Below are a list of some of the ideas and products World Patent Marketing promoted before a federal judge forced its closure and ordered the firm to pay $26 million in this year.
—The hunt for Bigfoot. World Patent Marketing CEO Scott Cooper offered $1 million for proof of Sasquatch’s existence, while peddling Bigfoot dolls.
—A toilet specially designed for well-endowed men. “The distance between the rim and the water surface needs to be long enough to ensure there is no risk of contact,” the press release for the “masculine toilet” said.
—A sticky-dart gun, for mounting on the grill of a cop car. “When the officer gets within range of a fleeing vehicle, they simply pull the trigger and a sticky dart shoots out and attaches itself to the criminal’s ride,” the press release says. Then the dart provides GPS coordinates of the fleeing suspect.

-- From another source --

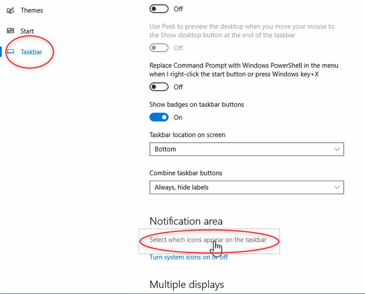Expand the Combine taskbar buttons dropdown
The image size is (365, 294).
(246, 187)

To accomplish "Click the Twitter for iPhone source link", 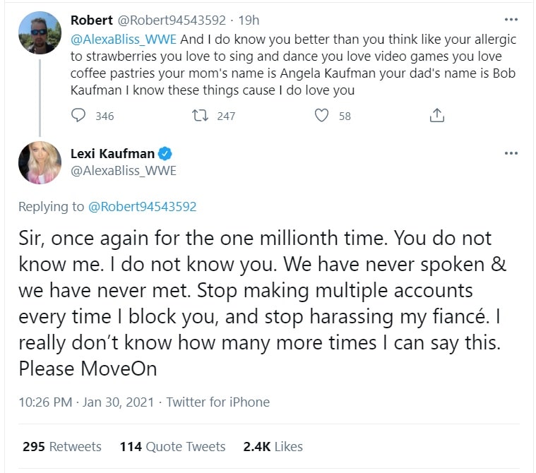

— An invention that combines weed with “fresh fruit,” whatever that means.
—Disposable underwear for women. A product called Kntrol Disposable Underwear was featured in a press release as “a personal care invention created for women to prevent leakage.”
— The next skinny jeans, which are apparently just big, bulky, workman jeans. “Hipster’s Skinny Jeans Are Out And World Patent Marketing’s Miller Industrial Jeans Are In For Hard Labor,” the company announced.
— Green Leaf Organic, an “alternative to smokeless tobacco and chewing tobacco,” which the company presented as a solution to a smoking habit.